Pour Wajda qui a perdu son père à Katyn, le film est autobiographique, Anna figurant sa mère et Andrzej son père. Sans cesse, le cinéaste exalte le sens de l'honneur des Polonais. Andrzej fait passer son devoir patriotique avant sa famille et Anna refusera la proposition d'un officier russe de l'épouser - pourtant en tout bien tout honneur - pour sauver sa peau et celle de sa fille. La femme d'un général n'acceptera pas davantage de signer le texte de propagande des Russes.

On suit également Agniezska, la soeur du lieutenant Pilot, qui entend se battre telle Antigone pour faire édifier une tombe à son frère disparu. Elle y sacrifiera sa magnifique chevelure blonde, bien mise en valeur par la caméra, et ses économies. Son autre soeur est l'une des rares protagonistes qui s'est adaptée au système soviétique : "La Pologne ne sera jamais un pays libre", lance-t-elle à sa soeur.
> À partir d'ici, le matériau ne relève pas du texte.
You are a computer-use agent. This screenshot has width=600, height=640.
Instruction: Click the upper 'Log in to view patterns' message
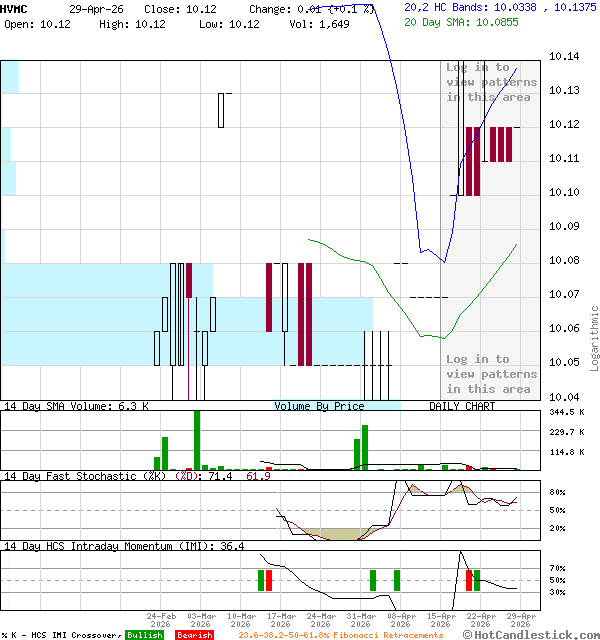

On retrouve l'opposition réalisme / idéalisme qui fit le succès de la pièce de Sophocle. Cette nouvelle Ismène enjoint Agnieszka d'abandonner sa croisade.

Car tout le pays entend oublier Katyn. Pour les Russes qui, après la guerre, contrôlent le pays, le massacre de ces milliers d’officiers et intellectuels enfouis dans la forêt de Katyn est le fait des Allemands, point à la ligne, et toute personne contestant cette vérité, la fameuse pravda, se met sérieusement en danger. Chaque clan ira de son film de propagande, qu'un bonus du DVD permet de découvrir. Effarant. Le film lui-même est d'ailleurs émaillé de quelques images d'archives. Tout autant que du massacre, le film de Wajda traite du mensonge qui s'est ensuivi. La double peine.

Classiquement, Katyn alterne des scènes montrant les femmes cherchant à avoir des nouvelles avec des scènes où végètent les soldats retenus par les Russes.

Côté femmes on suit, outre Anna, la mère d'Andrzej, qui ne va pas tarder à perdre aussi son mari, un professeur déporté, lui, par les Allemands, pour hostilité supposée à la cause nazie. La brutalité du docteur Muller tranche avec le caractère policé de toutes ces éminences grises réunies à l'université. On sait que les dictatures commencent par éliminer les intellectuels, ces empêcheurs d'asservir en rond qui prétendent user d’esprit critique.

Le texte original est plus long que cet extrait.